*DOCUMENT EXTRACT:*
CLASS XI | FOM - II

Fundamental of Mathematics – II

1. Remainder Theorem of Polynomial

1.1 Zeroes of a Polynomial

A number a is called a zero (or root) of the polynomial p(x) if p(a) = 0. Zeroes give insights into the behavior and factorization of polynomials.

Practice Questions

• Find the zeroes of p(x) = x² – 5x + 6. Show Answer
  Solve x² – 5x + 6 = 0 ⇒ (x – 2)(x – 3) = 0 ⇒ x = 2, 3.

1.2 Roots of an Equation

The roots of the equation p(x) = 0 coincide with the zeroes of the polynomial. Solving the polynomial equation yields its roots, which may be real or complex.

Practice Questions

• Determine the roots of x³ – 2x² – x + 2 = 0. Show Answer
  By grouping: x²(x–2) –1(x–2) = (x–2)(x²–1) ⇒ (x–2)(x–1)(x+1)=0 ⇒ x=2,1,−1.

1.3 Factors of a Polynomial

If a is a zero of p(x), then (x – a) is a factor of p(x). Repeated roots lead to repeated factors.

*YOUR GOAL:*
According to the polynomial notes, what follows if a is a zero of p(x)?

*SOURCE DATA:*
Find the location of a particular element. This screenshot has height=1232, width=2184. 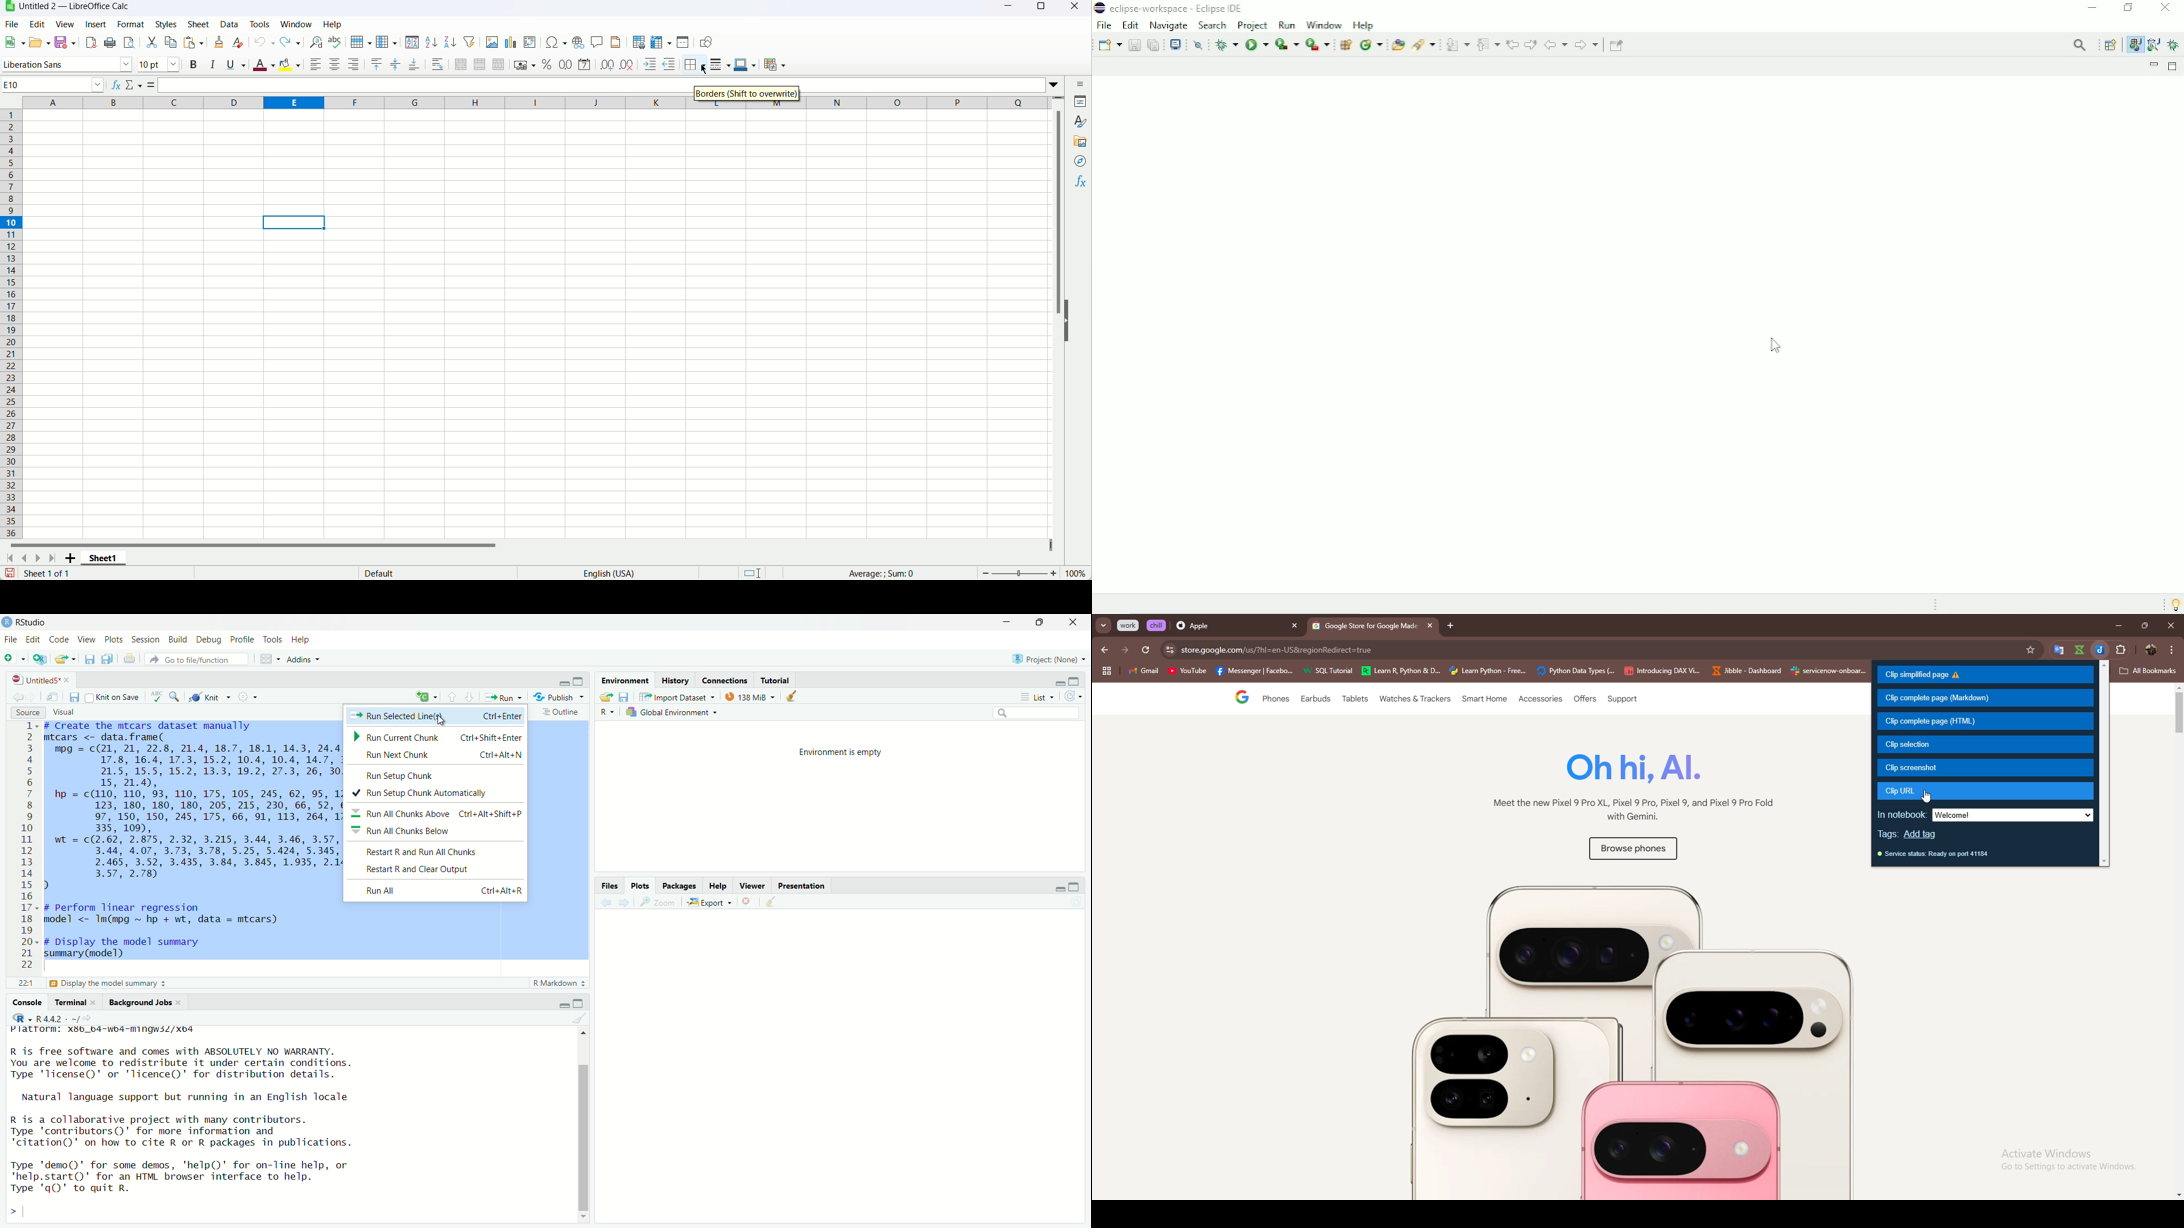

Tools is located at coordinates (258, 23).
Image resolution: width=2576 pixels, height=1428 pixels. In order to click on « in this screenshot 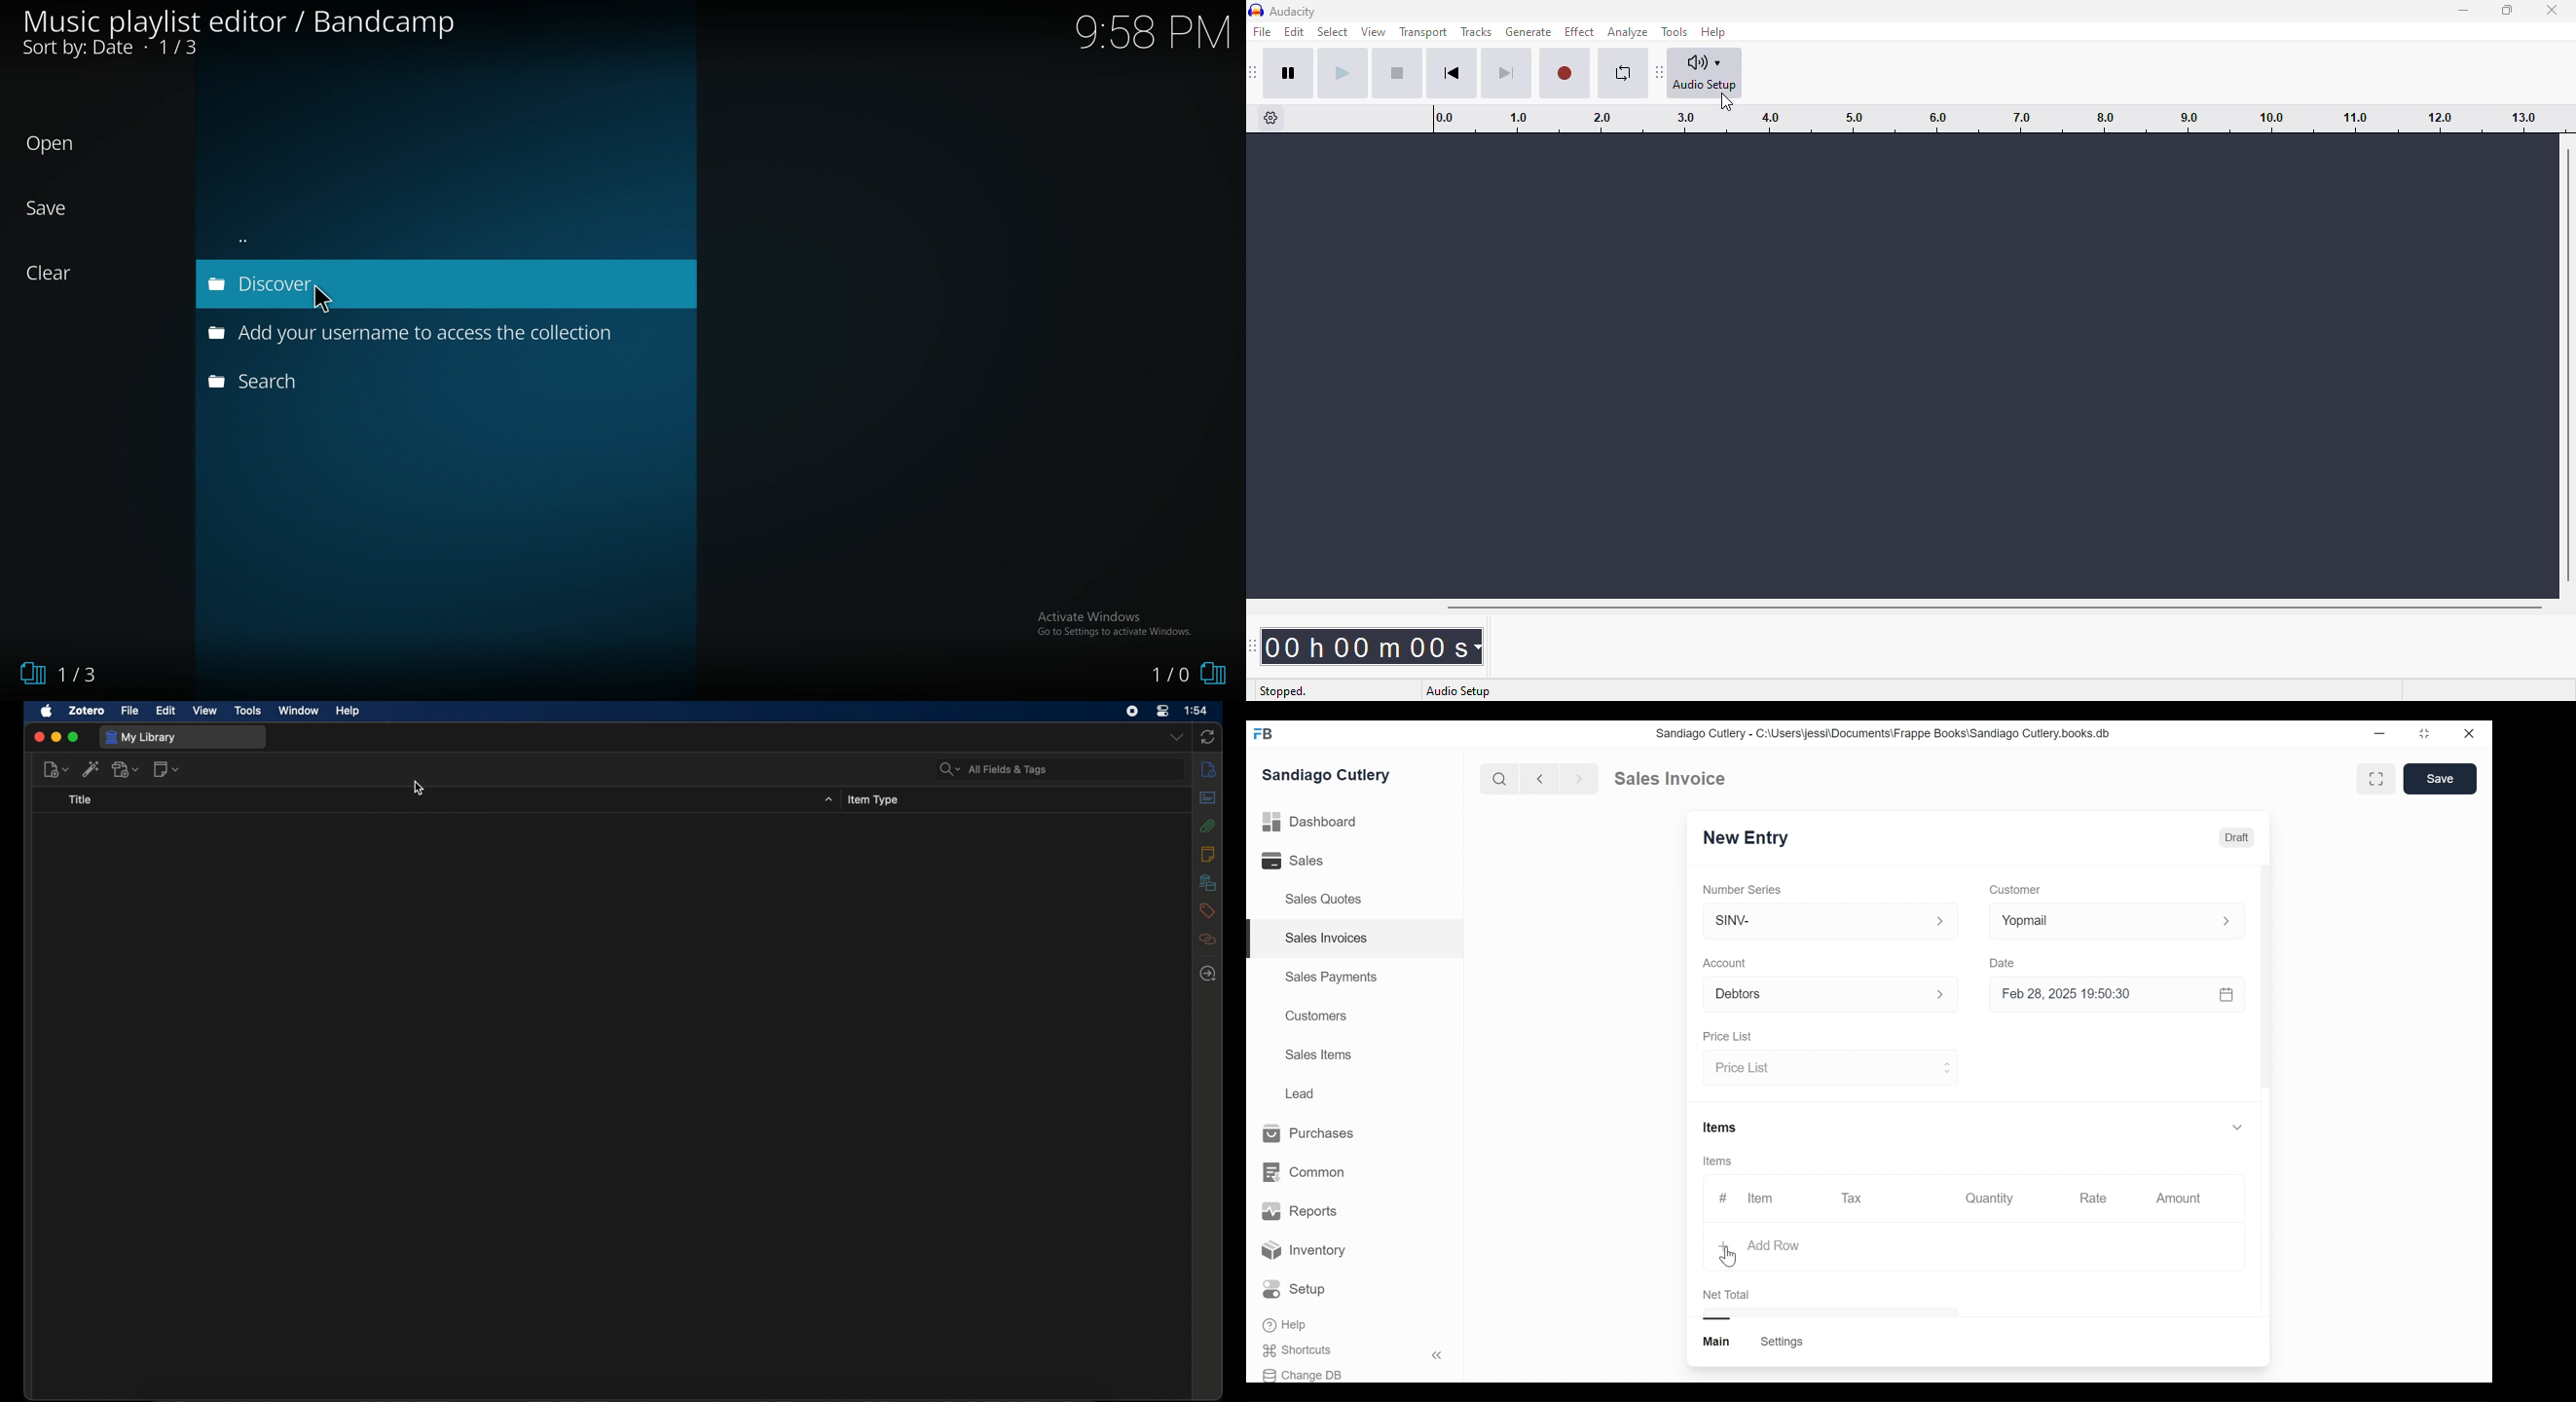, I will do `click(1437, 1357)`.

*THE REPLY:*
(x – a) is a factor of p(x).